[Pixel coordinate grounding data]
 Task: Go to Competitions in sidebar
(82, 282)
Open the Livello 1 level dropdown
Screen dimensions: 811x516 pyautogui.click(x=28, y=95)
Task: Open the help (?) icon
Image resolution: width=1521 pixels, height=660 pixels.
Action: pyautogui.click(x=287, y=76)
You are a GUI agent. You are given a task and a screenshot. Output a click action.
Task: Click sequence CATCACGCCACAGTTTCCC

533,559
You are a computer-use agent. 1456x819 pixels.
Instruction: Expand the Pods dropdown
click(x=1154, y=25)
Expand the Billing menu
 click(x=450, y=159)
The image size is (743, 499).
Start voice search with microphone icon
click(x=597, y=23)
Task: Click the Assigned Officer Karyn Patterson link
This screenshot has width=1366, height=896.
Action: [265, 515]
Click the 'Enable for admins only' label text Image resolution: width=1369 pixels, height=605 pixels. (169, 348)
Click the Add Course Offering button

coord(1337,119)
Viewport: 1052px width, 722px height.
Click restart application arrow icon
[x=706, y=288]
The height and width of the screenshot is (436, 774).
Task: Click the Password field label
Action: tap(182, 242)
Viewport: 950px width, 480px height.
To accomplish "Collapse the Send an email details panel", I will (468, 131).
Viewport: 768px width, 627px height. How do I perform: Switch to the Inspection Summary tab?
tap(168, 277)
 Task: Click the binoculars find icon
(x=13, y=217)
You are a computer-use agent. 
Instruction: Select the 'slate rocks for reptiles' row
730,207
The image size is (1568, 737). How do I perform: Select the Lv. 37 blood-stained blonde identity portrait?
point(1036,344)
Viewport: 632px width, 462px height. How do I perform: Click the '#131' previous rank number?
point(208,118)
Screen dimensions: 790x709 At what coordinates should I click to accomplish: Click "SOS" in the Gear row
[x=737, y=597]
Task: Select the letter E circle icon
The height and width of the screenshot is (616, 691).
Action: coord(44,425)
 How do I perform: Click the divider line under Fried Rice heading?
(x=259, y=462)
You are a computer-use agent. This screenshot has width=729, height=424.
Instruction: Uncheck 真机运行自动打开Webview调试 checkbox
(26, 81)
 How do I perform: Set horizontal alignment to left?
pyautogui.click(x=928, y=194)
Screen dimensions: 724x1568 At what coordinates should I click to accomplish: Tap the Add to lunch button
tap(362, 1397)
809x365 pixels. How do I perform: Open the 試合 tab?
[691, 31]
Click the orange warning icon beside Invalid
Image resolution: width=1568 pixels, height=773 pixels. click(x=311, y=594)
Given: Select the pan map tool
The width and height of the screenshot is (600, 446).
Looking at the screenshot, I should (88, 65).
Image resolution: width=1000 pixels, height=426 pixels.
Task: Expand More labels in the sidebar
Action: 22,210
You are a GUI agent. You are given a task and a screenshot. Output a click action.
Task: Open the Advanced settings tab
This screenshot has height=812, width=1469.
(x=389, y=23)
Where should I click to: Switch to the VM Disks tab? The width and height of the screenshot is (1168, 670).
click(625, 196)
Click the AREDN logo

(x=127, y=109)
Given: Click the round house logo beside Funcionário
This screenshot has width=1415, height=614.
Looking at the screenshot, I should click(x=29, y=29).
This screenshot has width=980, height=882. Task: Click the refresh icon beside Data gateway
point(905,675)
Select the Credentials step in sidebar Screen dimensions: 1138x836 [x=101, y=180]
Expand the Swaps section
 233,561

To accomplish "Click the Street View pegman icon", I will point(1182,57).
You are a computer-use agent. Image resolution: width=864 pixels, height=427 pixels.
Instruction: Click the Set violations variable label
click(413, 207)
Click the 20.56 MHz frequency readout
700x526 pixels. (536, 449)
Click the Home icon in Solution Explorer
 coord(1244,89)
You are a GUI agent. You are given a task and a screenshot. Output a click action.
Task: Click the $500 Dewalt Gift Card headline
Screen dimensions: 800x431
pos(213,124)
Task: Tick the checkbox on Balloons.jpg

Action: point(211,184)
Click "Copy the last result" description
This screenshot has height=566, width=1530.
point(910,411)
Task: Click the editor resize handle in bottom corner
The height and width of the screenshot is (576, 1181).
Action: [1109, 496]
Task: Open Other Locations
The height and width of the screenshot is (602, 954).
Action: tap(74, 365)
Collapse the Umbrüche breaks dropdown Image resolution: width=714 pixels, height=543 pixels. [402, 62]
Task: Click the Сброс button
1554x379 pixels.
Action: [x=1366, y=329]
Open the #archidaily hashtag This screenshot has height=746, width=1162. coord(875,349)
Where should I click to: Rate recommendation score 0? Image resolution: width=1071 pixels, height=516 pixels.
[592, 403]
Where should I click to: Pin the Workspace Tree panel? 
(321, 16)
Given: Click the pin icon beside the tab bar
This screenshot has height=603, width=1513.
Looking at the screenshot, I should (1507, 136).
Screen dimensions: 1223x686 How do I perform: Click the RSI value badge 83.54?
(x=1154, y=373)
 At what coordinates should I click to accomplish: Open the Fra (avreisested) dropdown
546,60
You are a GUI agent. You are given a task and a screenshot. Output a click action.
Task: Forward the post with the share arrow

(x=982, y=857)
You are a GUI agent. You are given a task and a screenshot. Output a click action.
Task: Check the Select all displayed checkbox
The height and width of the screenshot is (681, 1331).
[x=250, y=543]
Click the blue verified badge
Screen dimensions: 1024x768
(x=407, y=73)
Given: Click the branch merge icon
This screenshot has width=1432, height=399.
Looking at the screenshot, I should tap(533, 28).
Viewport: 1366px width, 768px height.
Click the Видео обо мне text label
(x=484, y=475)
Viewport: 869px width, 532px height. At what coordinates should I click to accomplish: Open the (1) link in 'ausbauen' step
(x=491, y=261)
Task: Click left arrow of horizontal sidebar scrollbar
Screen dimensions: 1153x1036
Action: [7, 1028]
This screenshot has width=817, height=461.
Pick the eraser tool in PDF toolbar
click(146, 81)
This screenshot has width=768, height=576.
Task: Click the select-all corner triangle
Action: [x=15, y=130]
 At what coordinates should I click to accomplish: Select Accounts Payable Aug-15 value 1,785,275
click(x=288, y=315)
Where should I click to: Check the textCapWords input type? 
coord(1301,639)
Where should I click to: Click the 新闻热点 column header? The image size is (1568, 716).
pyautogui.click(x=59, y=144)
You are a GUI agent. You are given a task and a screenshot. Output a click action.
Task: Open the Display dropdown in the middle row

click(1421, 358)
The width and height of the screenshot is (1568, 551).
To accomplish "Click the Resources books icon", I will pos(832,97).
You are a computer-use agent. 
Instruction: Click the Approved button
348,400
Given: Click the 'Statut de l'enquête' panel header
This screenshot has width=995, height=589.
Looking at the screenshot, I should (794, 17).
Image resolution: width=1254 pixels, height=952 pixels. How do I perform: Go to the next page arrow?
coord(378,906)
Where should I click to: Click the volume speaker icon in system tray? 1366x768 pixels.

[THE TASK]
Look through the entries for lines containing the word "Collapse" and return each one.

[EXPECTED ANSWER]
To accomplish "Collapse the Send an email details panel", I will (468, 131).
Collapse the Umbrüche breaks dropdown Image resolution: width=714 pixels, height=543 pixels. [402, 62]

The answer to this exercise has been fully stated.